• **Data**
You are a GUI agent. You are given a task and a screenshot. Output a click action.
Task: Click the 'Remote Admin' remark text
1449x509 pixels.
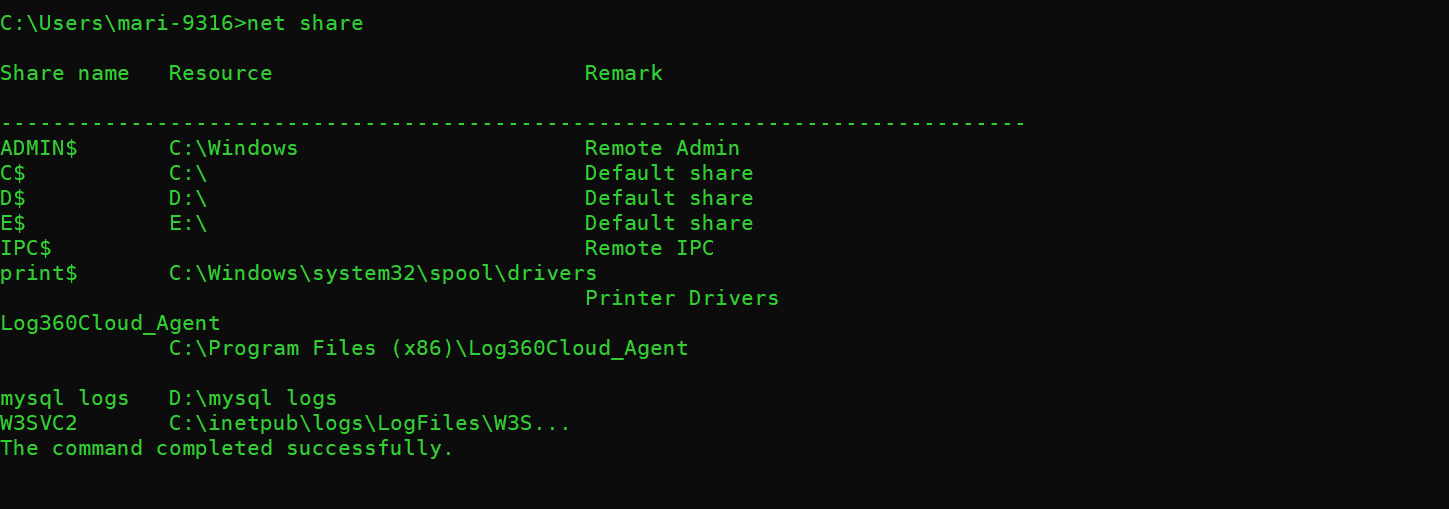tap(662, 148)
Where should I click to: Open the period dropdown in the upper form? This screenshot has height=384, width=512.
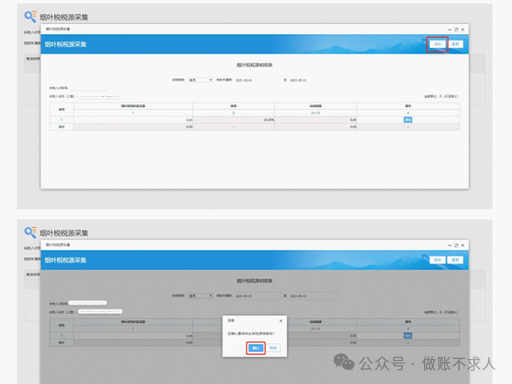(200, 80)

==

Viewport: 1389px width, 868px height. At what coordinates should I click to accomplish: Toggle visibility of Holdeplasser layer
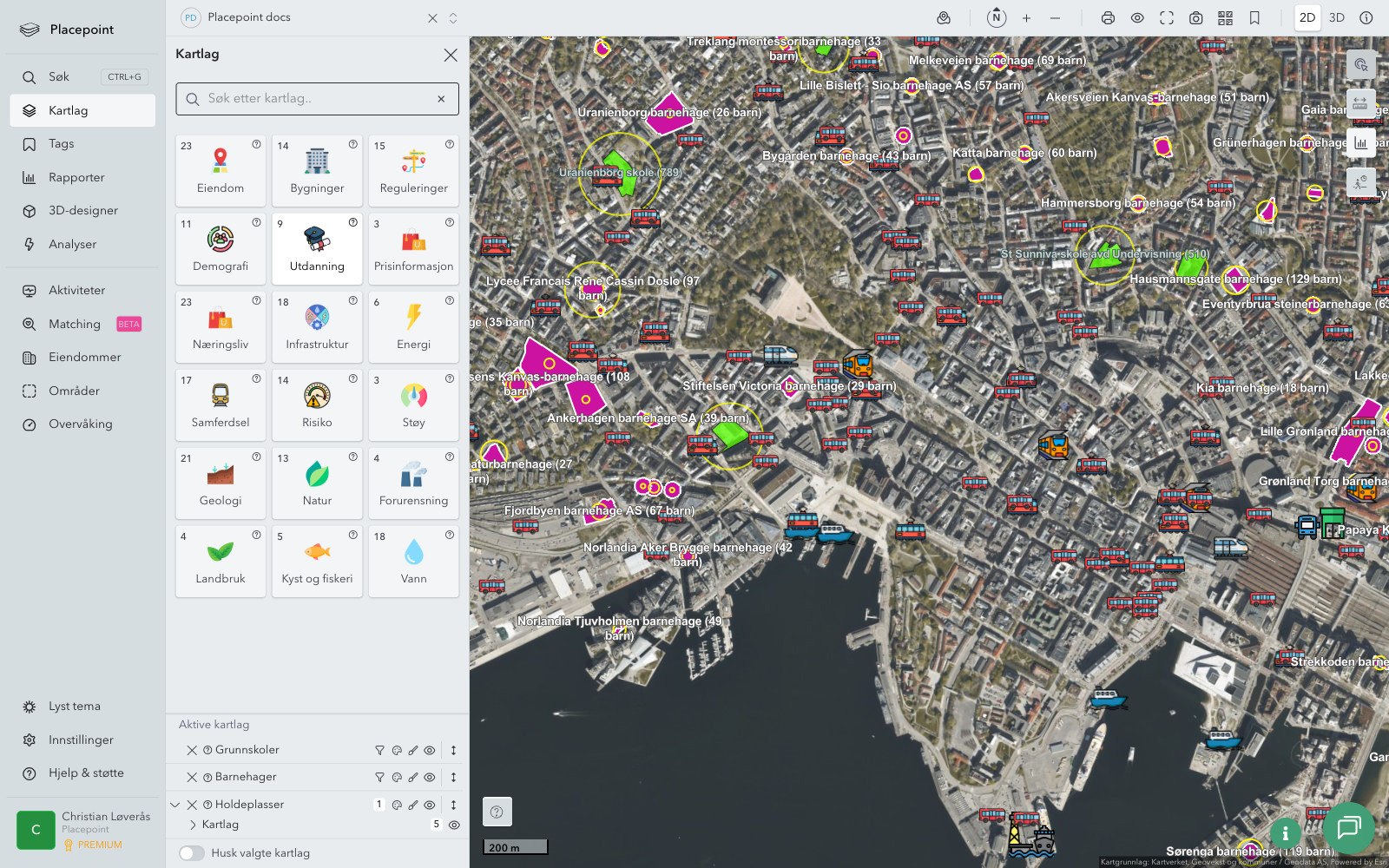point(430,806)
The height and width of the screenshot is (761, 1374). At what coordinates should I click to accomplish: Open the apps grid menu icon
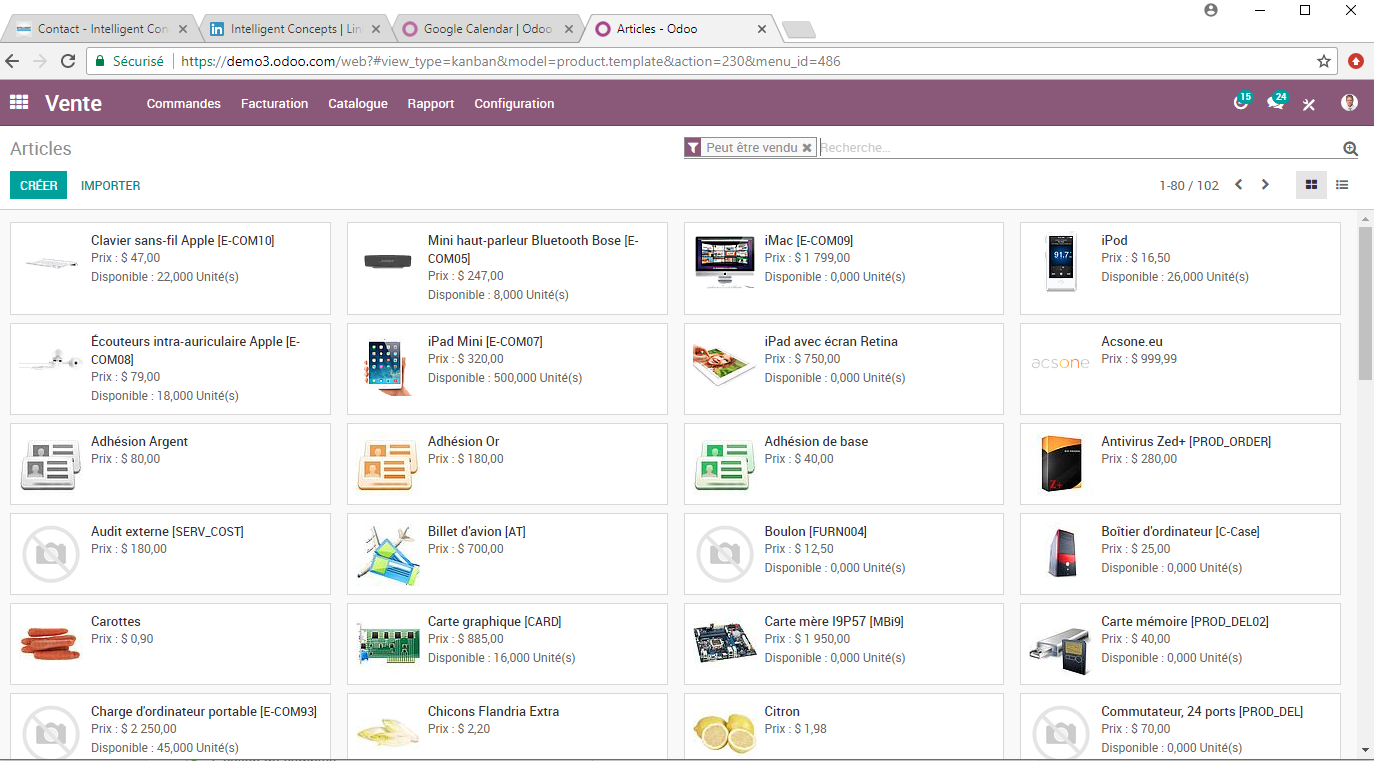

...

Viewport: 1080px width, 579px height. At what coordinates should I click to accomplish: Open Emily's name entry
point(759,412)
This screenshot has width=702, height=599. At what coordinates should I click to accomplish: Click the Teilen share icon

• **Exercise**
The lines to copy are those in the listing that contain the word "icon".

• **Task output**
The height and width of the screenshot is (761, 1374). At what coordinates should I click to accomplish: Open the apps grid menu icon
This screenshot has width=702, height=599. At what coordinates should I click to accomplish: Click the Teilen share icon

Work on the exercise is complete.